*Work to be completed:* Go through the records below and show every line with the string "janvier".

[Collection entries]
*** Begin section ***

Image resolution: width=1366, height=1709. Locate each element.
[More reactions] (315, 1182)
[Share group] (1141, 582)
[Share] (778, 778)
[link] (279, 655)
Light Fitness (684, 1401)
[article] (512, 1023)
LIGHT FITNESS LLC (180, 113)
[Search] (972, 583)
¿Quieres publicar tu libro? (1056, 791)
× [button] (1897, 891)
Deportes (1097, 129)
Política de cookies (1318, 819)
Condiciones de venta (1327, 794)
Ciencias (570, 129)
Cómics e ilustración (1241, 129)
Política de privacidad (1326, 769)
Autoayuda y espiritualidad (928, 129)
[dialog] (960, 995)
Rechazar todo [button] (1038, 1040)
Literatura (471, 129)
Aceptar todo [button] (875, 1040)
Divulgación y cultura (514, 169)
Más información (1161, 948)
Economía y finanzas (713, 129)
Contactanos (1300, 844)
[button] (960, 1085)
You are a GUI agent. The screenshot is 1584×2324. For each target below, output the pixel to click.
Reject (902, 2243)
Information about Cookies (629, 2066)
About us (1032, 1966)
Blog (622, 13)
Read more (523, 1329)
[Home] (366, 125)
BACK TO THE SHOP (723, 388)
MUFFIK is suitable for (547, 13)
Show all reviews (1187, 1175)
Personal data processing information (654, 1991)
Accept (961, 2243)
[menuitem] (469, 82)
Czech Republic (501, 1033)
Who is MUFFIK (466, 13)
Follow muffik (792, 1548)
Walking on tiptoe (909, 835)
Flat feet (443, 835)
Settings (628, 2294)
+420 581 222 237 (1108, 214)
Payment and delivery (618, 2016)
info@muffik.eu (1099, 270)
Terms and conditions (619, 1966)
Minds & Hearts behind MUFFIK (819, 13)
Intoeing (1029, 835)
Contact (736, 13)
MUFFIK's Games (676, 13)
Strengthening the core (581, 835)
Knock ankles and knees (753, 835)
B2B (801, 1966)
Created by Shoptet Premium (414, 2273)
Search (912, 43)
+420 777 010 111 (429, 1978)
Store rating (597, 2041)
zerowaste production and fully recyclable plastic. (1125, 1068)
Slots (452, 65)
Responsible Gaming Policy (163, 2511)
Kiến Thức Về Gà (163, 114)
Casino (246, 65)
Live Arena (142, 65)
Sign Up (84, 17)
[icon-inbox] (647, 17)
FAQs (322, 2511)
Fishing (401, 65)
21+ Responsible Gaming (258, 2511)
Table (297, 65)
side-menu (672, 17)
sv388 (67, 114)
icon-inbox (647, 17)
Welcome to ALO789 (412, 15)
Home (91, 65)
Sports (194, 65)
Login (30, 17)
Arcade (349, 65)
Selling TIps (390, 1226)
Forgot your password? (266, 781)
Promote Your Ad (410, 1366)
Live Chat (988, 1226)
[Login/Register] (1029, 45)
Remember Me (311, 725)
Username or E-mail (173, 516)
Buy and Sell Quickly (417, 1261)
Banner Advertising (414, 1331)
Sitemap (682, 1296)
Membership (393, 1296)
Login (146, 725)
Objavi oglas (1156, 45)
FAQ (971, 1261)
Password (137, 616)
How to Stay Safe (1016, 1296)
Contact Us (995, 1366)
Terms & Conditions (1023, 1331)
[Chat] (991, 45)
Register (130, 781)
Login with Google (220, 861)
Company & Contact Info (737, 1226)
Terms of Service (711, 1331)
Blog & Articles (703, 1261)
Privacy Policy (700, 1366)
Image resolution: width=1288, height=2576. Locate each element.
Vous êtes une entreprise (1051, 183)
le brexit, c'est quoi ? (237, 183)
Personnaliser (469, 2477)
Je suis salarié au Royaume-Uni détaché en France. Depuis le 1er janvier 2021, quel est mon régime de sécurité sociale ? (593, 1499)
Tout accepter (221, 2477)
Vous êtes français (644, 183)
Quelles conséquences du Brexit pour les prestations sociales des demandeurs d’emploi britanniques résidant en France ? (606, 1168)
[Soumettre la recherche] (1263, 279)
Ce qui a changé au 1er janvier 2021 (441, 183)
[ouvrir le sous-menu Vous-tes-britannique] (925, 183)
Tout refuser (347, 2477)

*** End section ***

*Response to this exercise:*
Je suis salarié au Royaume-Uni détaché en France. Depuis le 1er janvier 2021, quel est mon régime de sécurité sociale ? (593, 1499)
Ce qui a changé au 1er janvier 2021 (441, 183)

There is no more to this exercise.